Leaving out all pictures, return exactly the lines from the one that contains "Опубликован пресс-релиз о" through the end of the data below.

#####

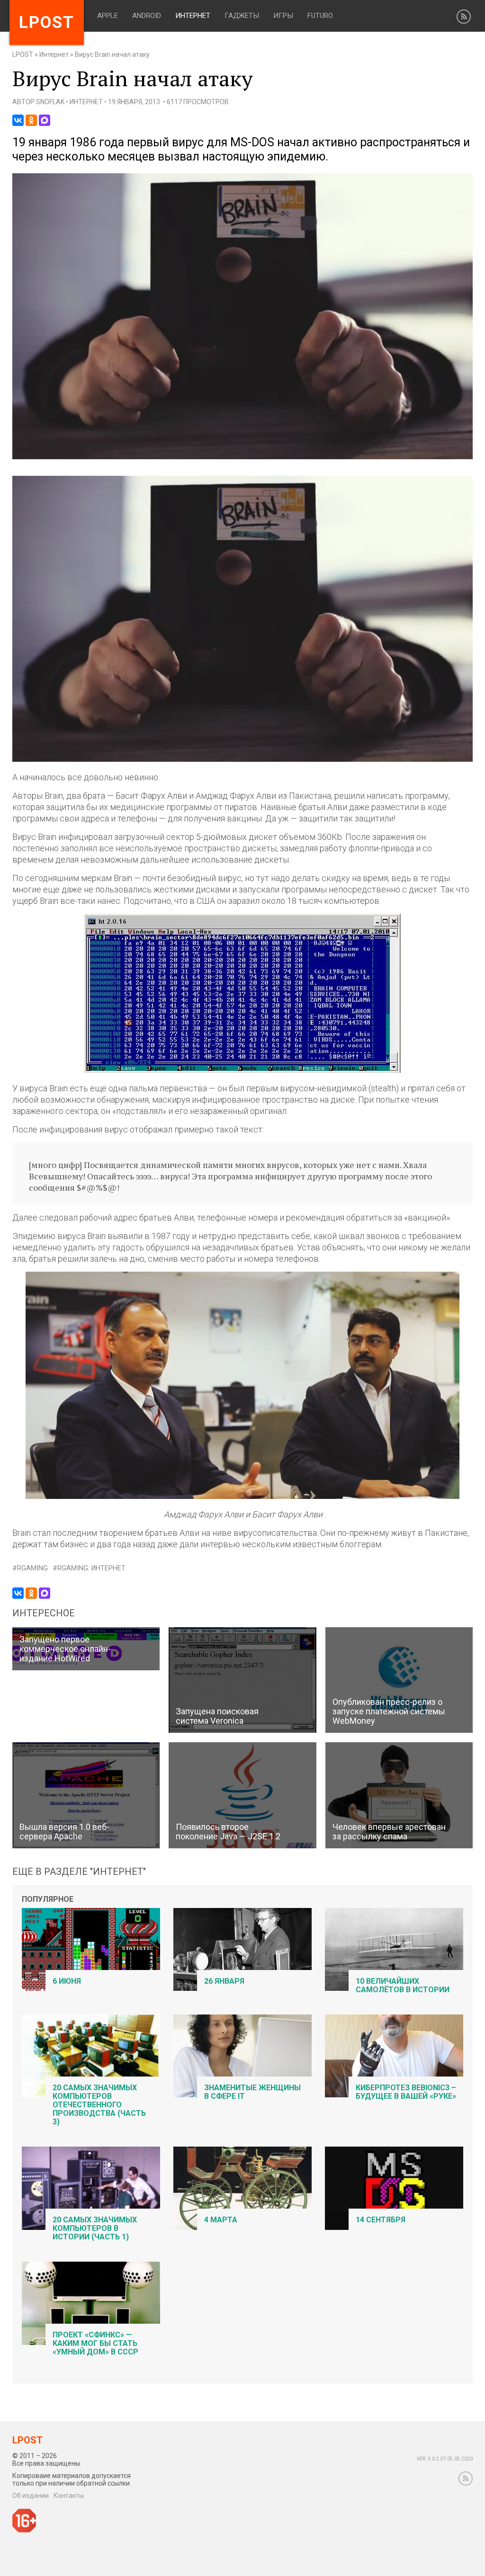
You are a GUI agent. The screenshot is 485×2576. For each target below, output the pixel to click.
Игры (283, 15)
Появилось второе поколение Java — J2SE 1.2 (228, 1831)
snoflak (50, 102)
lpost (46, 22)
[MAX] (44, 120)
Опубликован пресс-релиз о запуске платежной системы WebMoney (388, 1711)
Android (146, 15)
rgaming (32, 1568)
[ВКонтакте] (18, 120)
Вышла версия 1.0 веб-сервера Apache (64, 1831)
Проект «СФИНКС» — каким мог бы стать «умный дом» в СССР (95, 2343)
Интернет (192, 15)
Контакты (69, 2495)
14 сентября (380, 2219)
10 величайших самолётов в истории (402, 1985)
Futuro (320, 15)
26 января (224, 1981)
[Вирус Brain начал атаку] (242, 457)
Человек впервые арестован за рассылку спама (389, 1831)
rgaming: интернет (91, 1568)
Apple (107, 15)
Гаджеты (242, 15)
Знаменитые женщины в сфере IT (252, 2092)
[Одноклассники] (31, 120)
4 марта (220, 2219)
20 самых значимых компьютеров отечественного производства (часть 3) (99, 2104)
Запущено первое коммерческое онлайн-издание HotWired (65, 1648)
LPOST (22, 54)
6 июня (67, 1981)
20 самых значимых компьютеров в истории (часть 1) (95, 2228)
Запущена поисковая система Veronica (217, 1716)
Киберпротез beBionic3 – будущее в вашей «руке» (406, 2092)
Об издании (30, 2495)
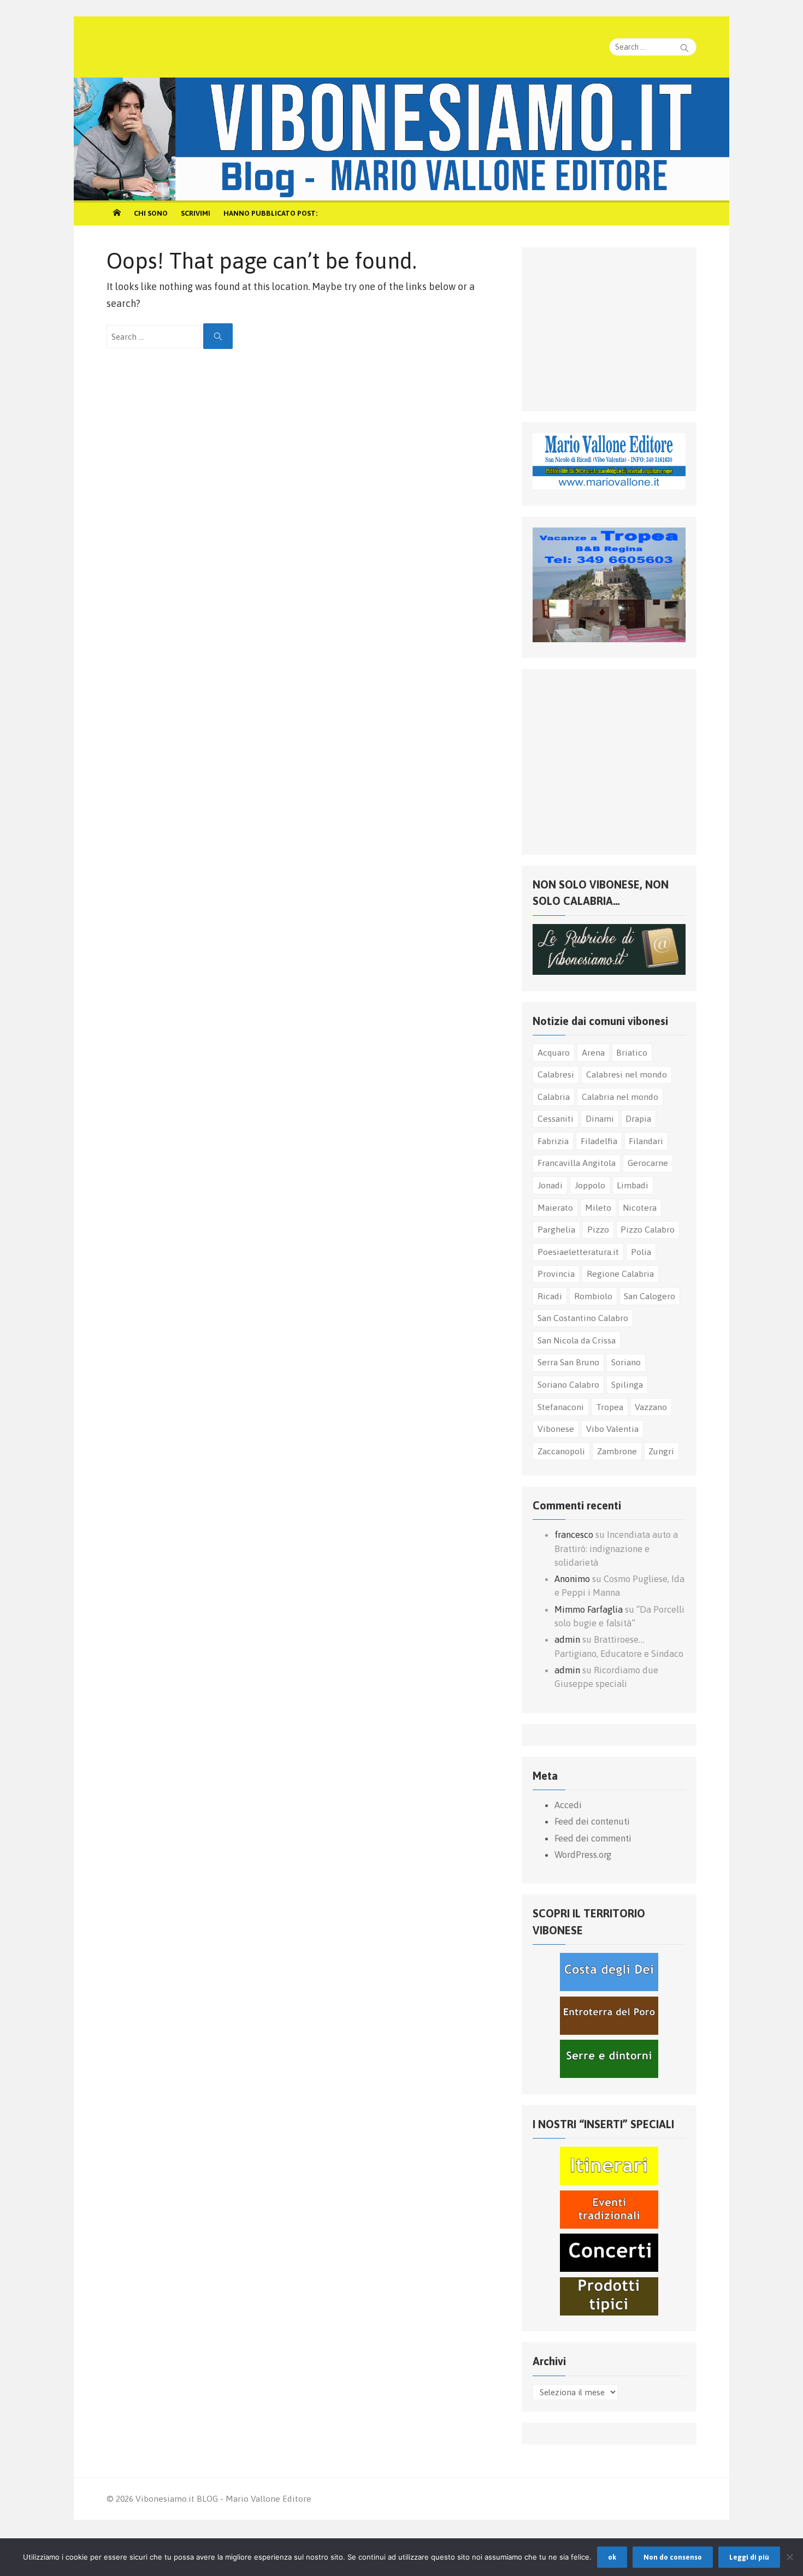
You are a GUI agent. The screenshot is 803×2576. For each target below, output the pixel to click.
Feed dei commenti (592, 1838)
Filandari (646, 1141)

#####

» **Reply**:
Опубликован пресс-релиз о запуске платежной системы WebMoney (388, 1711)
Android (146, 15)
rgaming (32, 1568)
[ВКонтакте] (18, 120)
Вышла версия 1.0 веб-сервера Apache (64, 1831)
Проект «СФИНКС» — каким мог бы стать «умный дом» в СССР (95, 2343)
Интернет (192, 15)
Контакты (69, 2495)
14 сентября (380, 2219)
10 величайших самолётов в истории (402, 1985)
Futuro (320, 15)
26 января (224, 1981)
[Вирус Brain начал атаку] (242, 457)
Человек впервые арестован за рассылку спама (389, 1831)
rgaming: интернет (91, 1568)
Apple (107, 15)
Гаджеты (242, 15)
Знаменитые женщины в сфере IT (252, 2092)
[Одноклассники] (31, 120)
4 марта (220, 2219)
20 самых значимых компьютеров отечественного производства (часть 3) (99, 2104)
Запущено первое коммерческое онлайн-издание HotWired (65, 1648)
LPOST (22, 54)
6 июня (67, 1981)
20 самых значимых компьютеров в истории (часть 1) (95, 2228)
Запущена поисковая система Veronica (217, 1716)
Киберпротез beBionic3 – будущее в вашей «руке» (406, 2092)
Об издании (30, 2495)
You are a GUI agent. The screenshot is 803×2576. For each target below, output the pixel to click.
Feed dei commenti (592, 1838)
Filandari (646, 1141)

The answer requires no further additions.